Although Costa Rica is a beautiful country full of ecological wonders, beautiful landscapes, and colourful creatures, its heart is shown through the culture of the people and their passion for soccer. I am proud to say that I have been witness to the undying love for the game not only in local sports bars like los Profesionales, but also in a stadium during a game between the country’s two biggest rival teams, La Liga Deportiva Alajuelense and Deportiva Saprissa. I quickly learned that my tica mom is in fact Ligista, which naturally made me a Ligista, at least in name. I was hoping to change that by joining her and my roommates in watching the games as religiously as ticos do and knowing which teams were worth remembering.
I will never forget the first time I watched a Liga game in a sports bar. Being an international student from Canada who is accustomed to the rowdiness of hockey could not prepare me for the rowdiness I experienced after the final goal was shot. Screams broke out into a roar, beer was thrown into the air, and ticos were tossing each other around to celebrate the win for Alajuela. One would think that I would be prepared to witness a game in person after this experience.
Finally, it was decided that it was necessary to go to a game between two of the most rivaled teams known to Costa Rica. I had received warnings from fellow ticos advising me not to wear my Liga jersey to a Saprissa stadium, but despite the warnings, my roommate Laura and I chose to represent the Lion of Alajuela. We didn’t know what to expect as we walked down the Saprissista-filled street that was decorated in celebratory confetti and carefully watched by Costa Rica’s finest mounted police.
So there we stood, two lionesses amongst all the purple monsters, receiving angry glares, foul name-calling, and as much negative attention as one could understand in another language, but this was not in the least discouraging. On the contrary, the hunger to win was felt throughout the stadium and all the expected harassment was exactly what was — expected. This feeling shook the stands, the bleachers, and all the die-hard fans of the game. Fireworks blared and shattered in the air to announce the beginning. Our players were talked down to by all Saprissistas and an occasional soda or hot dog would make its way towards their heads. The cheers and chants never ceased and even the rain couldn’t dampen spirits.

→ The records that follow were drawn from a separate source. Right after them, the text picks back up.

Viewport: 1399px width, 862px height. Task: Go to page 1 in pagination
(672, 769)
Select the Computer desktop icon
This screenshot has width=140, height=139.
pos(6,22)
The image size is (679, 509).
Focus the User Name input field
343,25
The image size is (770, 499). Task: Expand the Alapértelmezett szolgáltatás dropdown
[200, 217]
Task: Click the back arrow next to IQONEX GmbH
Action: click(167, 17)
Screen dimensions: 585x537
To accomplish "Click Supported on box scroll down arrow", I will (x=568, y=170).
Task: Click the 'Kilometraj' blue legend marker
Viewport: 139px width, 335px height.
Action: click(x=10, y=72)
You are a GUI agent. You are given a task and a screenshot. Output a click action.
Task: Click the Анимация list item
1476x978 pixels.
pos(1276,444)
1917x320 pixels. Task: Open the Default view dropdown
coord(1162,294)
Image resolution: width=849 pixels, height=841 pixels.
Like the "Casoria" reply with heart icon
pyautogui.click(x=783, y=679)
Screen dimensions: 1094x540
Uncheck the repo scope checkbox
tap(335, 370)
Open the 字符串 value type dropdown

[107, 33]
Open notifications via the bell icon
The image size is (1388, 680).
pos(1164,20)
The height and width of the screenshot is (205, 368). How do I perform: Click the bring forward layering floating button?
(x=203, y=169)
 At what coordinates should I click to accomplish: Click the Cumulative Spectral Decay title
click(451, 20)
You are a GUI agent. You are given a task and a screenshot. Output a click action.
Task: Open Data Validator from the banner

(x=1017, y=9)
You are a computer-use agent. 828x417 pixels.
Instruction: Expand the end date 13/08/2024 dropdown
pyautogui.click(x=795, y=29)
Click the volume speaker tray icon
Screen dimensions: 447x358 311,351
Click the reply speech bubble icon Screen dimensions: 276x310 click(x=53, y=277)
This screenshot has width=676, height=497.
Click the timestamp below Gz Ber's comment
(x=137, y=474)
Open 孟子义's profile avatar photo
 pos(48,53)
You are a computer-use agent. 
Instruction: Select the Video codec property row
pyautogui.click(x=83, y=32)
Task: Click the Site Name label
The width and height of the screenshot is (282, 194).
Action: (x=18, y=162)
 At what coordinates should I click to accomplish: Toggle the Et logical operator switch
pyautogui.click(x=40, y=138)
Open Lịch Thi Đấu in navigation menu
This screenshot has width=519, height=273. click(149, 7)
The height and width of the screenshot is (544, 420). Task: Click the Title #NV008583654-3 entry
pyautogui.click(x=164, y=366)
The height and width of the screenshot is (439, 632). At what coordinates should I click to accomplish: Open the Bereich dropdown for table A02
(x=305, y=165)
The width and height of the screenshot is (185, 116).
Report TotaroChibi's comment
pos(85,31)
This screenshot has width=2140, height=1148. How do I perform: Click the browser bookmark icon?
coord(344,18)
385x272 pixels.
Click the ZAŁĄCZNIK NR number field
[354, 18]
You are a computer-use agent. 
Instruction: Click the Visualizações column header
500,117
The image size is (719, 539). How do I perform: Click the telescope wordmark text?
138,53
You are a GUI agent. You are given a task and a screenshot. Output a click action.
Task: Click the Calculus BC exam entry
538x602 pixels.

In the end, Saprissa took the win, fans became hooligans, and Laura and I walked away with the bittersweet memory of having experienced such a thrilling and lively culture in all its glory while at the same time suffering a loss. In this sense, we had come and gone as Ligistas and we had felt that same pain as the rest of the Lions. We got mocked and teased leaving the stadium just as any tico wearing a Ligista jersey would. We were a part of this passionate sport, and I will always recommend that international students go out of their comfort zone to experience the thrills of being immersed in another culture as lively as Costa Rican soccer.